Apesar do fim do Ministério do Esporte em 2019, dos cortes de mais de 36% de verba previstos no Projeto de Lei Orçamentária Anual (Ploa) de 2023 para o seguimento, redução do Bolsa Atleta, os 700 mil mortos em decorrência da pandemia da Covid-19, mais de 33 milhões de famintos e diversos outros fatores que marcam o Governo Bolsonaro, Neymar fez questão de declarar seu voto e apoio ao atual presidente. Não suficiente, o menino da vila se engajou na campanha para reeleição de Bolsonaro e chegou a prometer que festejaria gols na copa com símbolos que representam os números do presidente.

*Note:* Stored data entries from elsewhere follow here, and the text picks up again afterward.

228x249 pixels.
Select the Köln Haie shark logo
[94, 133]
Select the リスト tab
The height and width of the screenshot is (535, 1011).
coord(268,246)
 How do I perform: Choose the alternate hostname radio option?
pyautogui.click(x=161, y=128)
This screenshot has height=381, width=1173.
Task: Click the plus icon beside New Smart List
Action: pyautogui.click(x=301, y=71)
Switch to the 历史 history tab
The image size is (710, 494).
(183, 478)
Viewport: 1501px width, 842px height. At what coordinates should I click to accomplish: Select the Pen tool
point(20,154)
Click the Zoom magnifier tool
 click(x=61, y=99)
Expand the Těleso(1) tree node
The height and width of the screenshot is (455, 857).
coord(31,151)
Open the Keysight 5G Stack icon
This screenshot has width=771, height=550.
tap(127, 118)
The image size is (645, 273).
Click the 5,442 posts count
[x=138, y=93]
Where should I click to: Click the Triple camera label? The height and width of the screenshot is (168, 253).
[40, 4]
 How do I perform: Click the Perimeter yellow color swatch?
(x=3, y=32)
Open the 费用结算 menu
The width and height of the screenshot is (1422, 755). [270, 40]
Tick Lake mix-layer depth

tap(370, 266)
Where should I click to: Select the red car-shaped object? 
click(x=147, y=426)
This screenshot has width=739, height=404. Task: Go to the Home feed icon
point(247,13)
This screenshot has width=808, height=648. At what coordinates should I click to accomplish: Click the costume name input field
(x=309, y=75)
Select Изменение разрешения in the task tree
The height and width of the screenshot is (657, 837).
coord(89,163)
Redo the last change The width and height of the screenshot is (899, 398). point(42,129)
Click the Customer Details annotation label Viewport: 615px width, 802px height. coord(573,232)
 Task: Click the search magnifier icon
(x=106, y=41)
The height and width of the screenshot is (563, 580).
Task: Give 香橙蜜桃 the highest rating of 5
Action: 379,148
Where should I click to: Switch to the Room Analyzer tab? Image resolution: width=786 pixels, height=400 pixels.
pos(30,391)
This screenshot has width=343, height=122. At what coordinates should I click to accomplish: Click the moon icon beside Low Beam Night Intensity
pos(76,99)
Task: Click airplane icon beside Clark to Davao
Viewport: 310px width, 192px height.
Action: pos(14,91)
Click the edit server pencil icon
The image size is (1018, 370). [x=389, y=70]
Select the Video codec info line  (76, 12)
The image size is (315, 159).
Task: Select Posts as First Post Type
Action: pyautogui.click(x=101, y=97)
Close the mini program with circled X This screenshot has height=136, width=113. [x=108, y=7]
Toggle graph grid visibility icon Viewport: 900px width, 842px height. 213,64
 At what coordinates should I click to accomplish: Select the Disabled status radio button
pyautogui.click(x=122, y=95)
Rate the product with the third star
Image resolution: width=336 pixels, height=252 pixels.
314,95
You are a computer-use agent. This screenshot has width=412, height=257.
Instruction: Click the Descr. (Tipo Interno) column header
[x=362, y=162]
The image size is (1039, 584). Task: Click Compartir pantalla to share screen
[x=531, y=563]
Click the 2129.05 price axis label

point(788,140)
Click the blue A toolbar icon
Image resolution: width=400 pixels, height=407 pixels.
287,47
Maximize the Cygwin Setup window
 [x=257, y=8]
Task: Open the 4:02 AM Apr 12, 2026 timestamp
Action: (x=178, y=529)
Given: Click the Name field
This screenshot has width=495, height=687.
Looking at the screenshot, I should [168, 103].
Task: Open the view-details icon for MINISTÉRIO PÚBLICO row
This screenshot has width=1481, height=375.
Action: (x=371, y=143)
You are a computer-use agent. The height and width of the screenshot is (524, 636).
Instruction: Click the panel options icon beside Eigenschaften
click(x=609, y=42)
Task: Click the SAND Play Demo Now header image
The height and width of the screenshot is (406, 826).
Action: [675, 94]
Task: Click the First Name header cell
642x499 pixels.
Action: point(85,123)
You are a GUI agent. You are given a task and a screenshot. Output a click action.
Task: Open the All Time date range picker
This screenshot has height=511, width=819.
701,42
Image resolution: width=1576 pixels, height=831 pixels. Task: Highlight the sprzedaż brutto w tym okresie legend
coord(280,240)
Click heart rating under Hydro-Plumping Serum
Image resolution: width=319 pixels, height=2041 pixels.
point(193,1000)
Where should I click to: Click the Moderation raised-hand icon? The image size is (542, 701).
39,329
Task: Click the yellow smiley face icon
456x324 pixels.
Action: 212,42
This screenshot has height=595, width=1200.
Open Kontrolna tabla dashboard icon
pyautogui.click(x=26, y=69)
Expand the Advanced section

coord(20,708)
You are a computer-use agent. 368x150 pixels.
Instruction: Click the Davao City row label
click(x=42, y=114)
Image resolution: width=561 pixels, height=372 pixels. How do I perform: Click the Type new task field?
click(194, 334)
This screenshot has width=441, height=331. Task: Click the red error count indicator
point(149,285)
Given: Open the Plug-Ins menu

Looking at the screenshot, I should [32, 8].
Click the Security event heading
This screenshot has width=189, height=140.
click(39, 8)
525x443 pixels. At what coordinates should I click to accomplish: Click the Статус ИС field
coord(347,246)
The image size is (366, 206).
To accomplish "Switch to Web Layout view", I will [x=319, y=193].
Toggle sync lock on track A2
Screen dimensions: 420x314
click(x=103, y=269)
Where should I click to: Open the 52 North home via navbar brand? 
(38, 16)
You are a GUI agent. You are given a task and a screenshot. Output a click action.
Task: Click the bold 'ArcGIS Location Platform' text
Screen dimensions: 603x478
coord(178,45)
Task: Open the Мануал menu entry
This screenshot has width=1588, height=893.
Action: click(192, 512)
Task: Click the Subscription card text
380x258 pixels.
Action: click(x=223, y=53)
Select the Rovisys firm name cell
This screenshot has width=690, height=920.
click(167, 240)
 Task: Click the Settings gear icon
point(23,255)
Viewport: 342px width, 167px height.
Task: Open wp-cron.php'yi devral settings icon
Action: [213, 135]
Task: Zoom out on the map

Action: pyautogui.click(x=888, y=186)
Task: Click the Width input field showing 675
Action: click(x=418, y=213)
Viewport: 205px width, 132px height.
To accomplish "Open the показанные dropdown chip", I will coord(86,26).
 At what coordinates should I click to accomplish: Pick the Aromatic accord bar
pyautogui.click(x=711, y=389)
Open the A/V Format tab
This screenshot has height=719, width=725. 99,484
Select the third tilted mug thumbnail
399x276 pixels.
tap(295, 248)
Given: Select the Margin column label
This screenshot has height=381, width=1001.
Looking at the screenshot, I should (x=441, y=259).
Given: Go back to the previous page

Assim, sendo a personalidade mais midiática da seleção, é justo dizer que Neymar carrega a culpa pela dificuldade ainda maior da despolitização e repulsa ao uniforme do Brasil.

Não é necessário ser um expert em futebol para afirmar que Neymar é um dos maiores jogadores da atualidade. Seu voto não atravessa seu desempenho maestral em campo, mas vale lembrar que eleição não é a única razão para o jogador carregar esse asco vindo dos torcedores, aliás, o menino Ney não gera antipatia somente de torcedores brasileiros. Comportamento egoísta ou agressivo com técnicos, árbitros, outros jogadores e até torcedores marcaram a sua carreira também. Sem falar todas as polêmicas fora de campo.

Com isso, entendo que entre ser ovacionado na copa, por causa do seu talento, apesar das eleições; ou ser criticado na copa, apesar do seu talento, por causa das eleições, a segunda opção me parece mais justa.  Se Neymar Jr. prefere homenagear Jair Bolsonaro após um gol durante um jogo na copa, é natural que parte dos torcedores prefira ver somente um jogador como Richarlison, defensor de pautas científicas, sociais e ambientais, brilhando em campo. É inegável a importância de Neymar para a seleção, porém é fundamental que o povo tenha memória, mesmo que isso incomode aos muitos que o amam.

Então, nada melhor para o Brasil que o menino Ney se recupere bem, volte a jogar o mais rápido possível, nos ajude a conquistar o hexa e continue sendo duramente criticado pelos seus posicionamentos irresponsáveis nas eleições.

 

Por Marcos Souza, estudante de Jornalismo e militante do MAB na Bahia.